In a shrinking beer market, the brewery that was founded in 1871 had permanently lost sales. In 2002, Interbrew, that merged with Brasilian brewer AmBev two years later to become InBev and later AB InBev, bought the beer market leader in Luxembourg. In 2010 the brewery had lost its leadership to local competitor Brasserie Bofferding and further dwindling sales led AB InBev to the decision to close  Brasserie de Luxembourg.

After hefty public protests, the group agreed to sell the property and buildings to the Saphir Capital Partners group of investors but to continue to operate them on a rental basis. In the following years AB InBev designed a new brewery next to the old one. The new brewing site is a compact building of 25 meters of height, of which 8 meters are underground. Beer filling devices have been omitted and the beer is being transported in tank trunks for filling to a much bigger plant of the group close to its headquarter in Louvain, Belgium.
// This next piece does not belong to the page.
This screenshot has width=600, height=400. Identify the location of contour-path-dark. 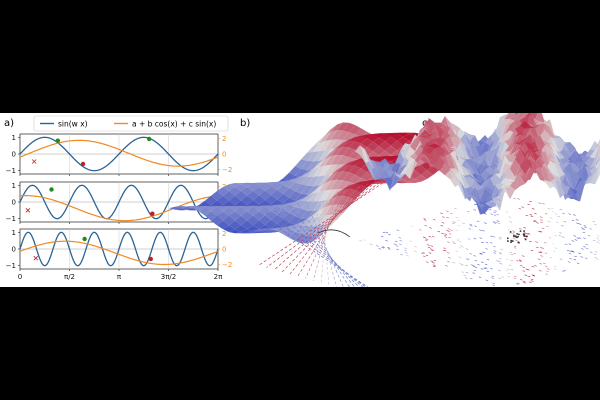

The remaining property in Diekirch, a village in the state of Luxembourg, which also gives its name to the main brand of the brewery, will be converted by Saphir Capital Partners and Matexi Luxembourg into a new urban district.

Besides Diekirch, AB InBev also produces the Mousel brand at the new site. A flexible production with the possibility to brew small batches with 150 hl “allows the brewery to better respond to changing consumer behavior,” according to Nackaerts.

Pierre Van Vynckt, brewmaster of Brasserie de Luxembourg, calls the brewery “a big laboratory" where "we have the opportunity to experiment and let our creativity run wild," he adds. "The brewery has management autonomy, and the lab approach is important to me," confirms Nackaerts.